Exact wording is needed for every line from the one holding "At what coordinates" to the end of the records below; write those lines out and omit the pictures.

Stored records
**********

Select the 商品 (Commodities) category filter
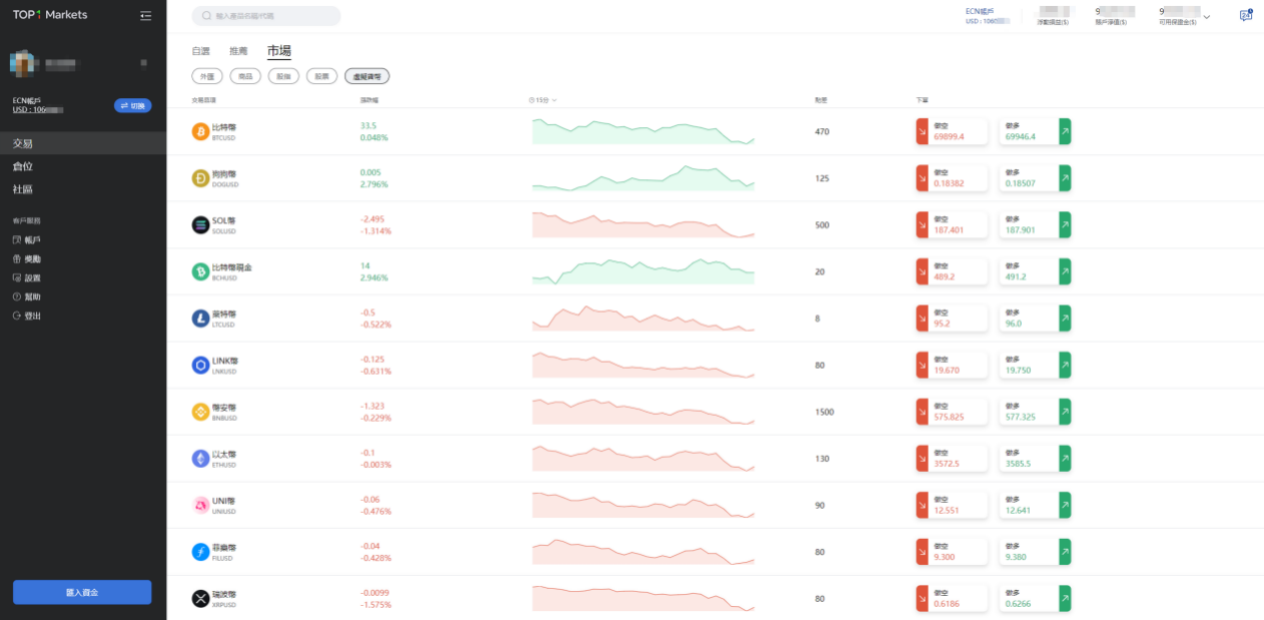pos(245,76)
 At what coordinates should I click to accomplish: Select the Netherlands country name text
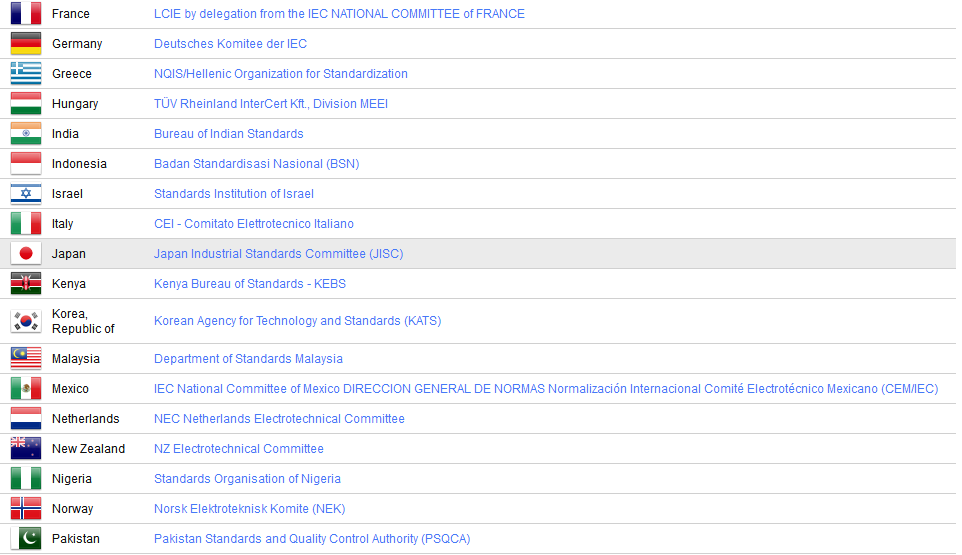(x=85, y=419)
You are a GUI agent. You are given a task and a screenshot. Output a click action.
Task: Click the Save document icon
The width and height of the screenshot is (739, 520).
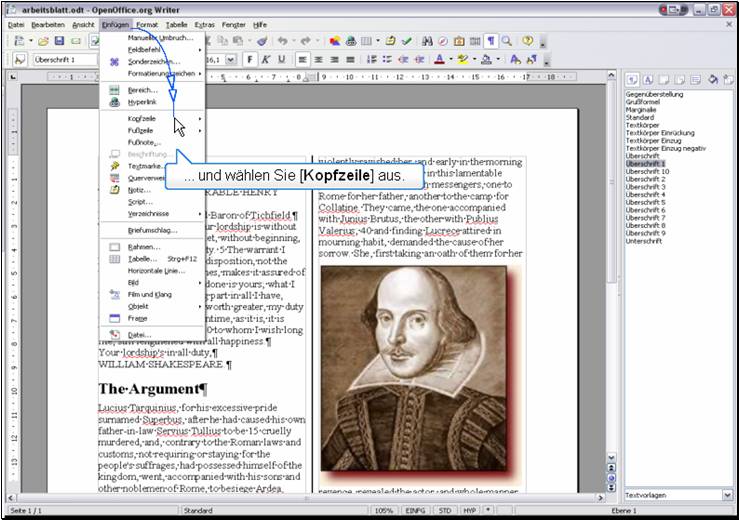[60, 41]
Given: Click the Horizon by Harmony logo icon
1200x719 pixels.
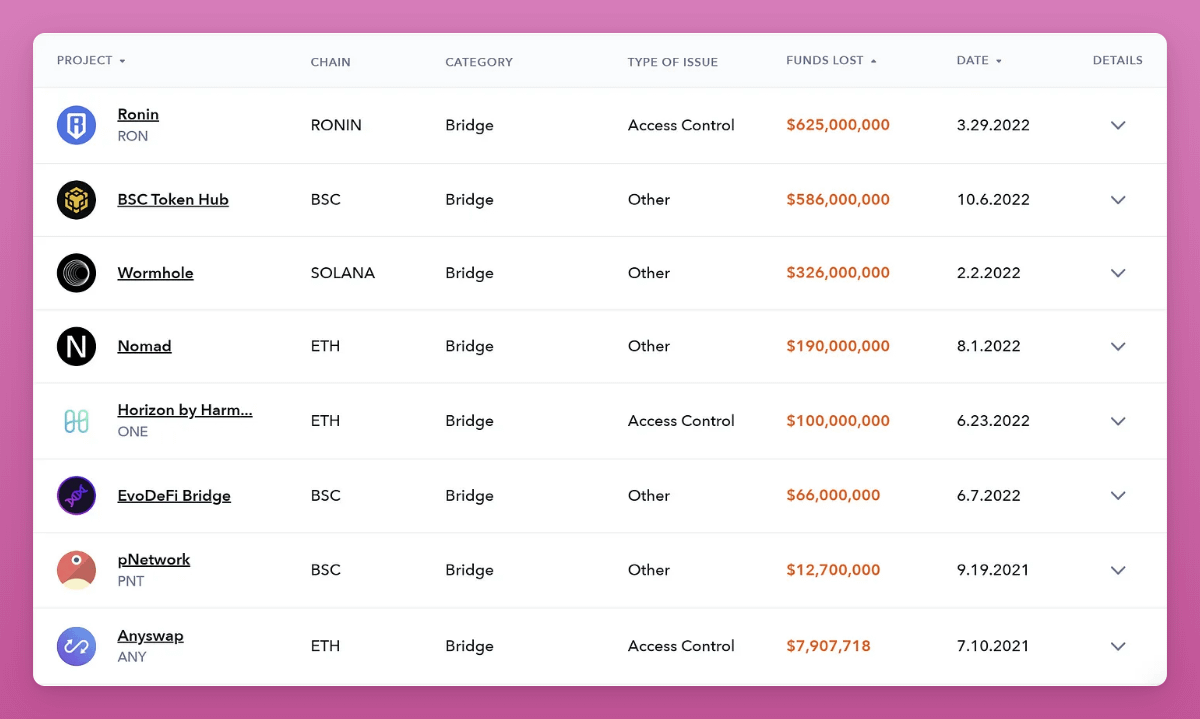Looking at the screenshot, I should pyautogui.click(x=76, y=421).
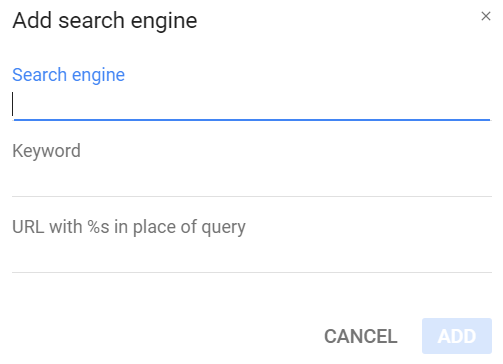Click the URL with %s placeholder text
The image size is (503, 364).
click(129, 227)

**********

• _Exercise output_
 At what coordinates should I click to accomplish: Select the Netherlands country name text
(x=85, y=419)
You are a GUI agent. You are given a task and a screenshot. Output a click action.
Task: Click the Save document icon
The width and height of the screenshot is (739, 520).
[60, 41]
Given: Click the Horizon by Harmony logo icon
1200x719 pixels.
Looking at the screenshot, I should pyautogui.click(x=76, y=421).
Click the URL with %s placeholder text
The image size is (503, 364).
click(129, 227)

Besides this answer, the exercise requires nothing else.